Early Saturday morning I went to the Long Beach Fire Department’s Training Center to attend a traffic control class for CERT (Community Emergency Response Team) members. The CERT program manager, Firefighter/Paramedic Jake Heflin, a highly respected and nationally recognized expert in emergency preparedness and response as well as a sought-after FEMA-certified trainer, came in a few minutes later. The look on his face suggested he hadn’t slept in days. Professional that he is, he rallied to get the class started by introducing our Long Beach Police Department trainer.

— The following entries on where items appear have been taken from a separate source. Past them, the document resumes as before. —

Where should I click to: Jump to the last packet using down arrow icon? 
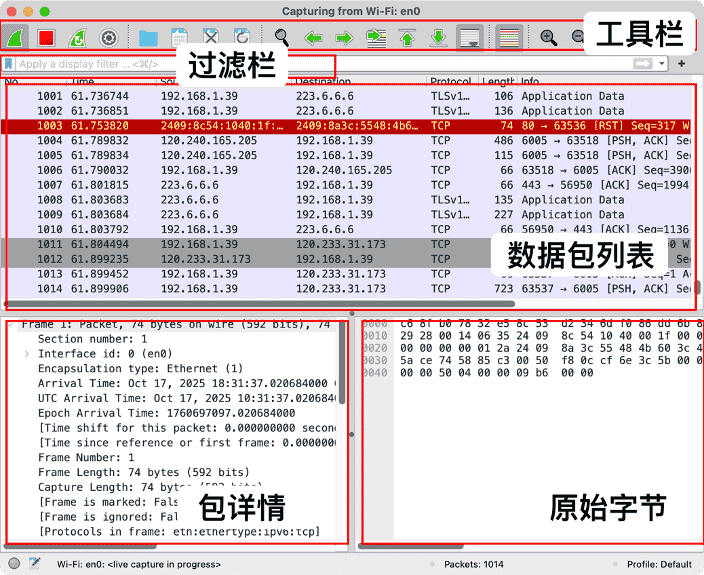pos(437,38)

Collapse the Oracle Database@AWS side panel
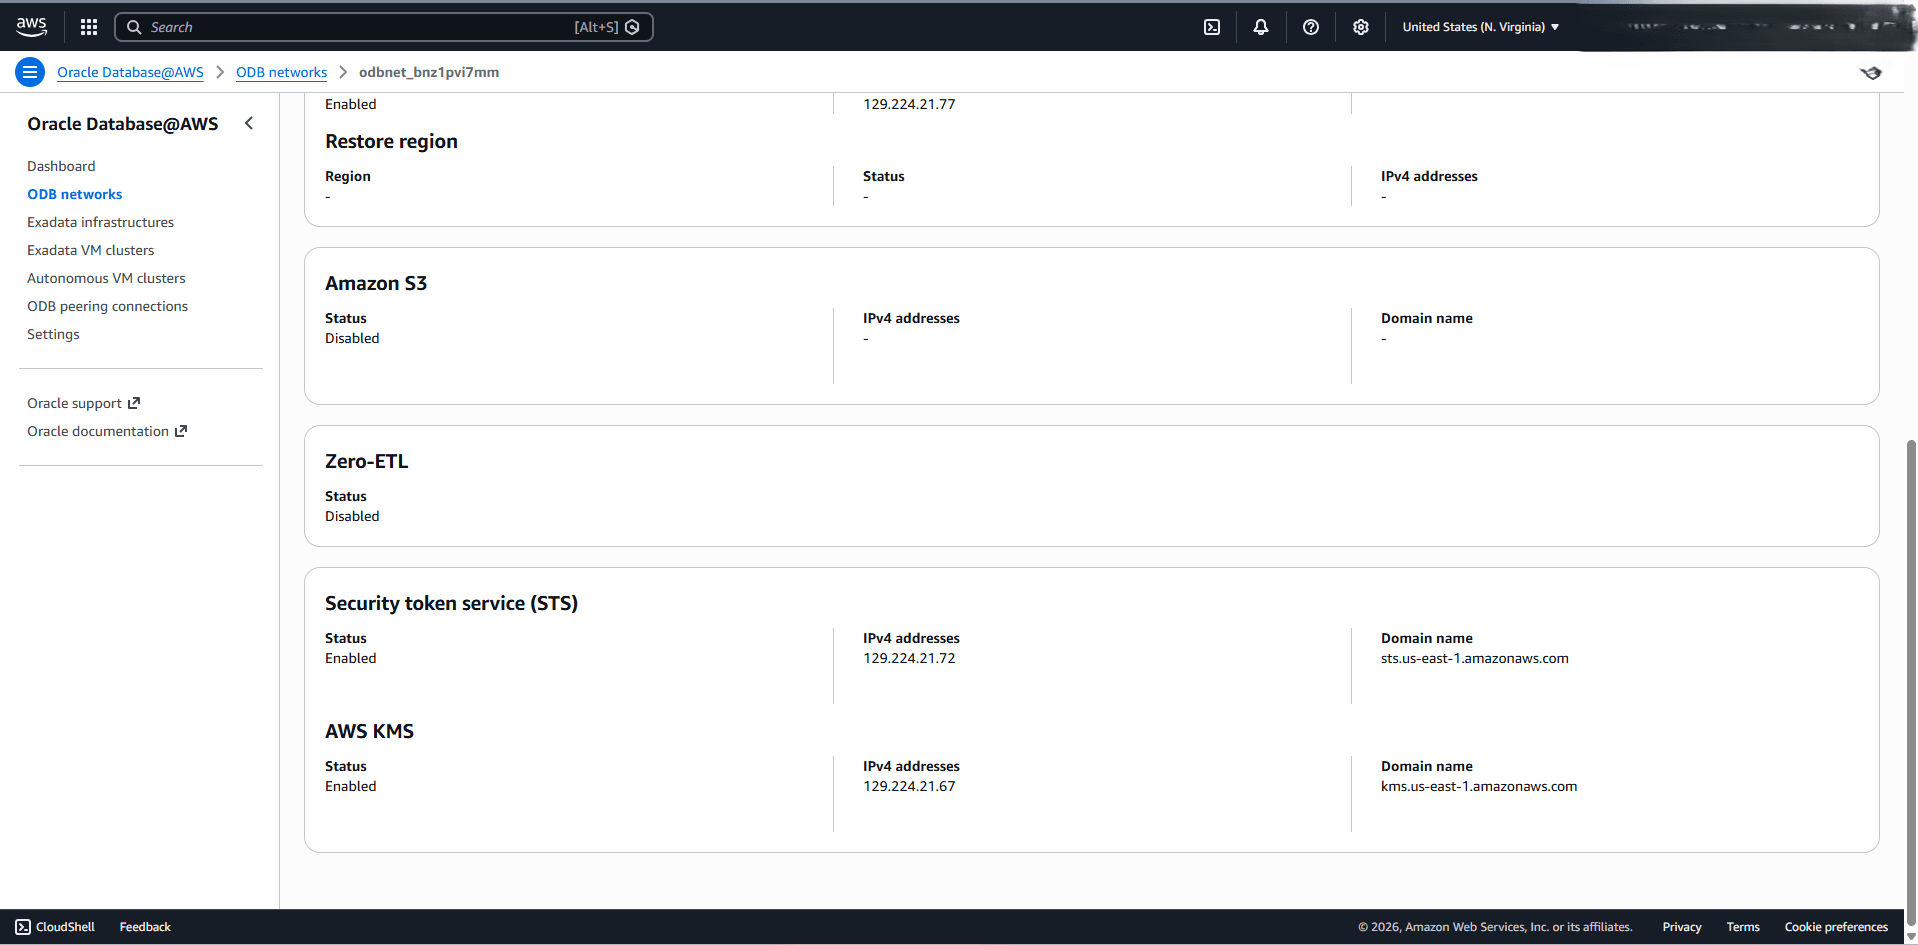[x=249, y=122]
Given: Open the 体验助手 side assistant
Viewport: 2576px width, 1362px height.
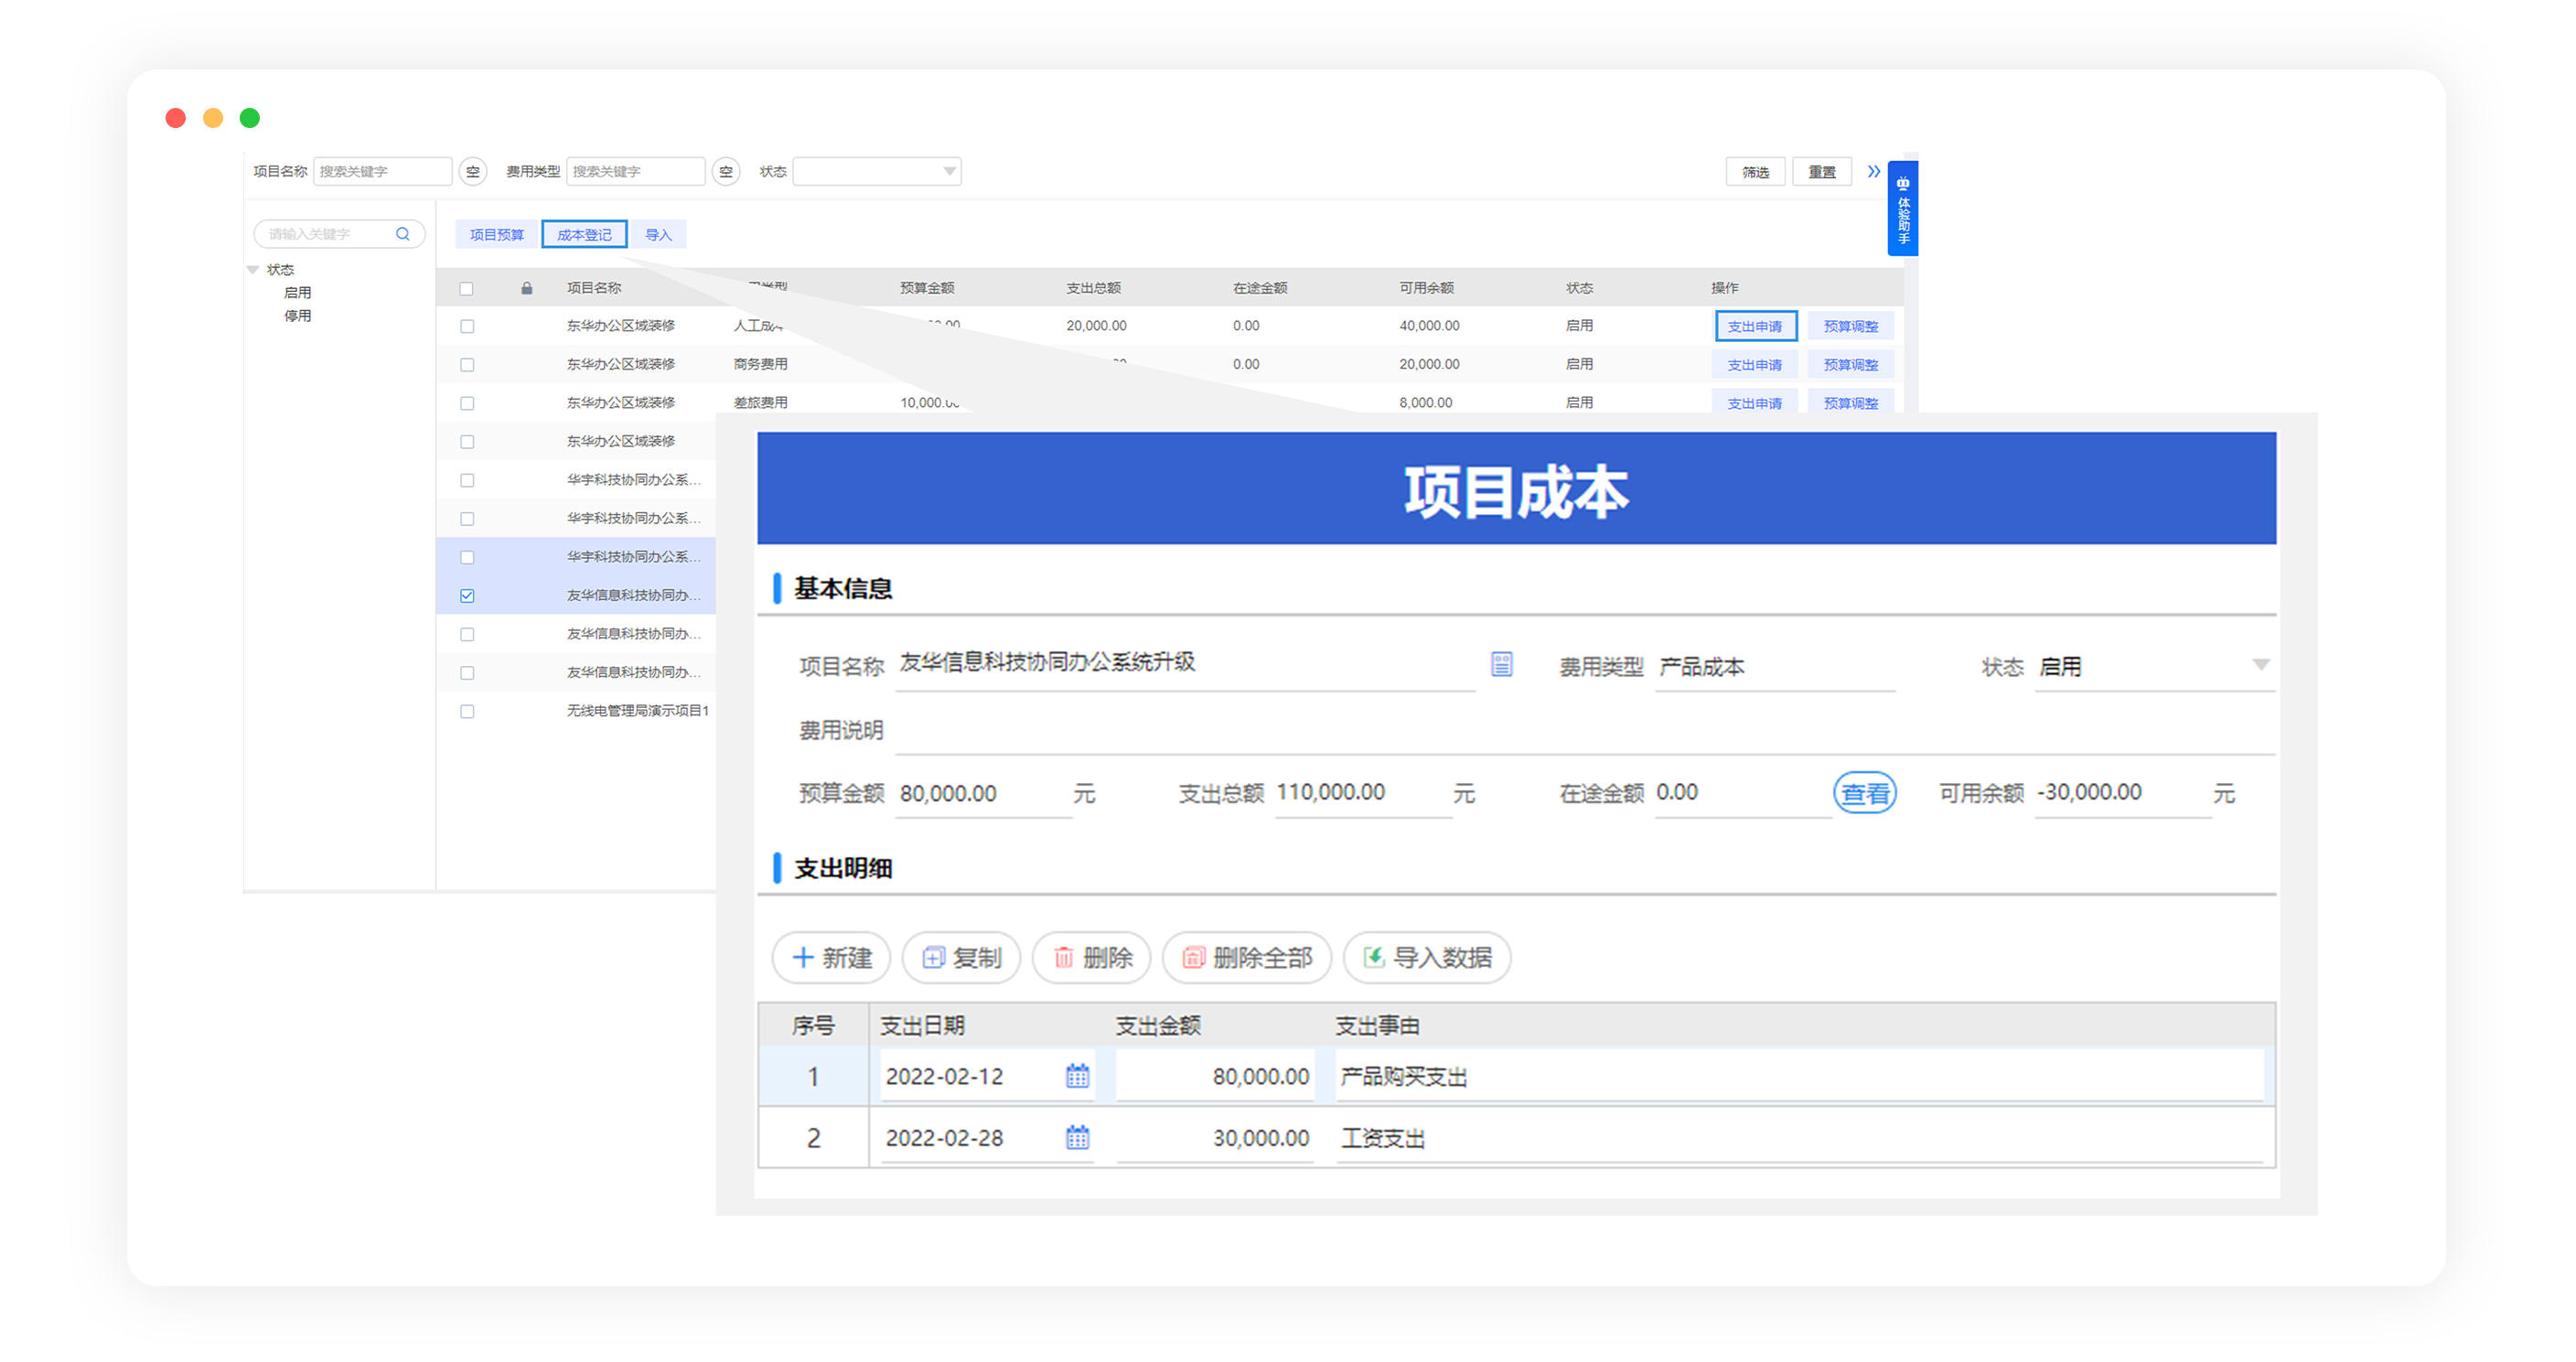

During the break, I asked Jake how things were going. He had just returned from a week-long trip to Phoenix, the White House had called him to request that he write a letter explaining how emergency preparedness would affect one of its initiatives, his work had piled up in his absence, and he was worried about the funding for his position, which ends in September. Plus he hadn’t seen his family in a week, and Sunday was Mother’s Day in the U.S. No pressure!
“Pat,” he said, “I need to be operating at the 50,000 foot level. Instead, I’m down here in the weeds. I need to learn now to delegate.”
“Jake,” I replied, “I have just the tool for you. It’s a very simple question that provides immediate clarity. Ask yourself, ‘Am I the only person who can do [the task at hand]?’ If the truthful answer is ‘Yes,’ then do it. Otherwise, delegate it.”
Though the question is a simple one that cuts to the chase, I find that leaders have a hard time actually releasing tasks they should be delegating. Sometimes there is no one to whom they can hand things off. However, even that “excuse” often can be overcome with a little creativity. Most of the time, there are beliefs that hold leaders back. See if either of these rationalizations resonates with you:
“No one else can do it as well as I can.”
“I can do it faster myself.”
Although these statements may be true, here’s why allowing such beliefs to prevent you from delegating tasks is problematic on three levels:
1. Organization: you are not serving your organization well because you are misallocating scarce resources, namely your time.
2. Employees: you are failing to develop your staff by withholding opportunities for them to learn and grow.
3. Self: you are hurting yourself because you unnecessarily are increasing the amount of stress you face, which has a negative effect on your health as well as on your performance.
So please – do yourself and everyone else a favor: stop making excuses and start delegating! By releasing those tasks that others can do and focusing on those that you are uniquely qualified to do (or that you love to do), you will experience a dramatic increase in well-being. As a bonus, those to whom you delegate the tasks will appreciate the trust you are showing in them.